Task description:
Beginning with the line that holds "The image size is (1709, 961)." in the data below, give again every line through the one that holds "The image size is (1028, 706).", exactly as written.

Records for the exercise:
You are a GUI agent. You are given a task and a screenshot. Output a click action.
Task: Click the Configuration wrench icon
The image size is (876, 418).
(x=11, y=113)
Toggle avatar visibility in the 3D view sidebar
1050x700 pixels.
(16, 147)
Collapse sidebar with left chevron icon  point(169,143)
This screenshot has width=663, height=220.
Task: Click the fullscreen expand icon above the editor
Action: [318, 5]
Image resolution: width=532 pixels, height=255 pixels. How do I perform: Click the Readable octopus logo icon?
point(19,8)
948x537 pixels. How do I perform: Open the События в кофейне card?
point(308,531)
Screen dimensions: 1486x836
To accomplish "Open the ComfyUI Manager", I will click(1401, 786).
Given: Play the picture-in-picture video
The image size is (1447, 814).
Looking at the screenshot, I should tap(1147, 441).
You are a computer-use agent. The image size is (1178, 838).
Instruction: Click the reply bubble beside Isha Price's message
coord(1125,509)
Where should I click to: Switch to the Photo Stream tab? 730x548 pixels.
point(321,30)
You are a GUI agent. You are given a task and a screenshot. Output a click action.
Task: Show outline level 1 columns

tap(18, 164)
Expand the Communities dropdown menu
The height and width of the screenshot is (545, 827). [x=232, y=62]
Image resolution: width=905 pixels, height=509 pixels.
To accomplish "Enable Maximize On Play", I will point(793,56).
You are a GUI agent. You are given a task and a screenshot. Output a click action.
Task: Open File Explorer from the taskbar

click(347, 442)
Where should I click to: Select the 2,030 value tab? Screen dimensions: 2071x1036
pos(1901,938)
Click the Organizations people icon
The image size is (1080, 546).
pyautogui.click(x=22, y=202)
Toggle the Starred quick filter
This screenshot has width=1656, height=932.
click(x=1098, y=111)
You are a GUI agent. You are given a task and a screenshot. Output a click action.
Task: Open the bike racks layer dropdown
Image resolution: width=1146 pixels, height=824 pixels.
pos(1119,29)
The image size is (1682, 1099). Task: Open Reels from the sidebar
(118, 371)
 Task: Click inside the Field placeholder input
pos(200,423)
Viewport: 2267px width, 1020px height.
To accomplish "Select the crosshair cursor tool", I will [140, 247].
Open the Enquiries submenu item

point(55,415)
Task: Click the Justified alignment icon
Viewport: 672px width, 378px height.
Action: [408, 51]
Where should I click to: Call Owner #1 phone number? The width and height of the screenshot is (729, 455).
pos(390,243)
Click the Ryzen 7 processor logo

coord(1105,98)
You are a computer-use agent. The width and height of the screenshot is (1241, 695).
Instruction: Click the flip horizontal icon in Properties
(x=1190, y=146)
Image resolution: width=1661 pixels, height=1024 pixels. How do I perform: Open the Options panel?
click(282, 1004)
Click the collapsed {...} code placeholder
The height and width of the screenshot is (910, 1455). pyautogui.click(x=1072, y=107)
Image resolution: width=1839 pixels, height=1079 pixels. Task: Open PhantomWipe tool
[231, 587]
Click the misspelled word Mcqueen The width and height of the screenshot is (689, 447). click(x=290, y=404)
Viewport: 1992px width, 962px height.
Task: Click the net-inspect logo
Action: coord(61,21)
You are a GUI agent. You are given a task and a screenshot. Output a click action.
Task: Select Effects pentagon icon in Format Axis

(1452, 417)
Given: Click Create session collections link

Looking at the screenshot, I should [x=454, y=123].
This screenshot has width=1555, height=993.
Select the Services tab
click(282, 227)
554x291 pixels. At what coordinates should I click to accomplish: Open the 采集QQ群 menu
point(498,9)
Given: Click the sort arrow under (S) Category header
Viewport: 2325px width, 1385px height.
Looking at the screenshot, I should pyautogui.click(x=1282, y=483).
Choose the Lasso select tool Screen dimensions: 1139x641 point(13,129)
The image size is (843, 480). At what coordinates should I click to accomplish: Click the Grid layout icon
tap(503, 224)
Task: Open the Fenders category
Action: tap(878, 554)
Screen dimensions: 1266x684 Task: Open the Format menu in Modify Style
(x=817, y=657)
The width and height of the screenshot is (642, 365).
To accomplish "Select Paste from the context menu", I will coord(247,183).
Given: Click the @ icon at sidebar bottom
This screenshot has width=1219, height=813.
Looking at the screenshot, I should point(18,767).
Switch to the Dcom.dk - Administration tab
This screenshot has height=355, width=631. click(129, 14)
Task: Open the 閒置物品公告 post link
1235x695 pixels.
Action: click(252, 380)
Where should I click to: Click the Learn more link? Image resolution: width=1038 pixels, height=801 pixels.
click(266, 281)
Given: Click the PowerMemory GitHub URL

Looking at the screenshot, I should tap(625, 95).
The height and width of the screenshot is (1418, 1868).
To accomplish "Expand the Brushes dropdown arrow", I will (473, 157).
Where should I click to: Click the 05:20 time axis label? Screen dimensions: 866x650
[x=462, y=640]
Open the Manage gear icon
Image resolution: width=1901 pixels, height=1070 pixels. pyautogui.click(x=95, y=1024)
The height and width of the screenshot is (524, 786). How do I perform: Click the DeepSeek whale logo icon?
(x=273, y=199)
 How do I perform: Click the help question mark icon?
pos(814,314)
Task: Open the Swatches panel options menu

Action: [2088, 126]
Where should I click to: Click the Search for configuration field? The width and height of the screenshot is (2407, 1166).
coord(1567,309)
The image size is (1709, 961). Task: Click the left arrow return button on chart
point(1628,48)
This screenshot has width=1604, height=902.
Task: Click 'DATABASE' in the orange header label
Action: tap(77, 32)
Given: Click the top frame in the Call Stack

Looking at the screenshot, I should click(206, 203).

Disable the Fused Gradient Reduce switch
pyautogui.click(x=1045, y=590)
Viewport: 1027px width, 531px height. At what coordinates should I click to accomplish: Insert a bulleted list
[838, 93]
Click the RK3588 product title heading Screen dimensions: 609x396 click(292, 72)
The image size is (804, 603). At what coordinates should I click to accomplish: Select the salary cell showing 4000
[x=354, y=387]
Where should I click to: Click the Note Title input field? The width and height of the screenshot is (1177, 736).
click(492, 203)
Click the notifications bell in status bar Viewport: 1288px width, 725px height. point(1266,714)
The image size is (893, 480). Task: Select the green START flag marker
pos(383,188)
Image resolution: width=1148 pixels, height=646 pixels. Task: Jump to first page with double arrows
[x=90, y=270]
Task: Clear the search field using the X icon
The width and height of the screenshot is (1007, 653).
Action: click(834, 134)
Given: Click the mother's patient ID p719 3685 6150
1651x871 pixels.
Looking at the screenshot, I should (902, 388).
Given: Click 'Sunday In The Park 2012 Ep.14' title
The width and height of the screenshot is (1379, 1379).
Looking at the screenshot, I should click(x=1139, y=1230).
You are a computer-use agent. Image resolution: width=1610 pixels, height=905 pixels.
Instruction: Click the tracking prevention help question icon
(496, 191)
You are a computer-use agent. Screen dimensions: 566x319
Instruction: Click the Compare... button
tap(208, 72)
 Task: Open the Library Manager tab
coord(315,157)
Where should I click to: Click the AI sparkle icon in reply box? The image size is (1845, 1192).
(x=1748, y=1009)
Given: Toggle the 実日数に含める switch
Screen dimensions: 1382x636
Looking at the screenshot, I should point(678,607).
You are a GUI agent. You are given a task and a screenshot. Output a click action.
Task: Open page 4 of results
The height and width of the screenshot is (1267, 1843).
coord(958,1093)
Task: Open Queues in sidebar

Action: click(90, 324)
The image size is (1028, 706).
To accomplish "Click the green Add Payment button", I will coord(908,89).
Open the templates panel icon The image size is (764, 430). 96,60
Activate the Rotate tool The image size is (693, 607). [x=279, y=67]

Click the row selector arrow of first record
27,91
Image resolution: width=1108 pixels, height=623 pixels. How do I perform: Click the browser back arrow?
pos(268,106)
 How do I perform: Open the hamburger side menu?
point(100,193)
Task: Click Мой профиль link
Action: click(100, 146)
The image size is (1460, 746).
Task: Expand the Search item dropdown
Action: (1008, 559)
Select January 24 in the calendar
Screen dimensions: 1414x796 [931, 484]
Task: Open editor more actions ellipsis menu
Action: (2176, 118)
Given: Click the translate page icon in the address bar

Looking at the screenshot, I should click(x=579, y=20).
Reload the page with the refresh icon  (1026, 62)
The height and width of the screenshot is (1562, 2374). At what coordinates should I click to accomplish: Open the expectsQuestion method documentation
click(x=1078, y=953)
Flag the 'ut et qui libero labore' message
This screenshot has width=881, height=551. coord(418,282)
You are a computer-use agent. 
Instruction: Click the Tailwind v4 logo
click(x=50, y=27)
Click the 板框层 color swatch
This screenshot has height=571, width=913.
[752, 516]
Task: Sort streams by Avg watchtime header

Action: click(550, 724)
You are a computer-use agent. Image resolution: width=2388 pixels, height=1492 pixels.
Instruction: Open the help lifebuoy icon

Answer section:
The image size is (1709, 961). Task: Click the left arrow return button on chart
point(1628,48)
This screenshot has width=1604, height=902.
Task: Click 'DATABASE' in the orange header label
Action: tap(77, 32)
Given: Click the top frame in the Call Stack

Looking at the screenshot, I should click(206, 203).

Disable the Fused Gradient Reduce switch
pyautogui.click(x=1045, y=590)
Viewport: 1027px width, 531px height. At what coordinates should I click to accomplish: Insert a bulleted list
[838, 93]
Click the RK3588 product title heading Screen dimensions: 609x396 click(292, 72)
The image size is (804, 603). At what coordinates should I click to accomplish: Select the salary cell showing 4000
[x=354, y=387]
Where should I click to: Click the Note Title input field? The width and height of the screenshot is (1177, 736).
click(492, 203)
Click the notifications bell in status bar Viewport: 1288px width, 725px height. point(1266,714)
The image size is (893, 480). Task: Select the green START flag marker
pos(383,188)
Image resolution: width=1148 pixels, height=646 pixels. Task: Jump to first page with double arrows
[x=90, y=270]
Task: Clear the search field using the X icon
The width and height of the screenshot is (1007, 653).
Action: click(834, 134)
Given: Click the mother's patient ID p719 3685 6150
1651x871 pixels.
Looking at the screenshot, I should (902, 388).
Given: Click 'Sunday In The Park 2012 Ep.14' title
The width and height of the screenshot is (1379, 1379).
Looking at the screenshot, I should click(x=1139, y=1230).
You are a computer-use agent. Image resolution: width=1610 pixels, height=905 pixels.
Instruction: Click the tracking prevention help question icon
(496, 191)
You are a computer-use agent. Screen dimensions: 566x319
Instruction: Click the Compare... button
tap(208, 72)
 Task: Open the Library Manager tab
coord(315,157)
Where should I click to: Click the AI sparkle icon in reply box? The image size is (1845, 1192).
(x=1748, y=1009)
Given: Toggle the 実日数に含める switch
Screen dimensions: 1382x636
Looking at the screenshot, I should point(678,607).
You are a GUI agent. You are given a task and a screenshot. Output a click action.
Task: Open page 4 of results
The height and width of the screenshot is (1267, 1843).
coord(958,1093)
Task: Open Queues in sidebar

Action: click(90, 324)
The image size is (1028, 706).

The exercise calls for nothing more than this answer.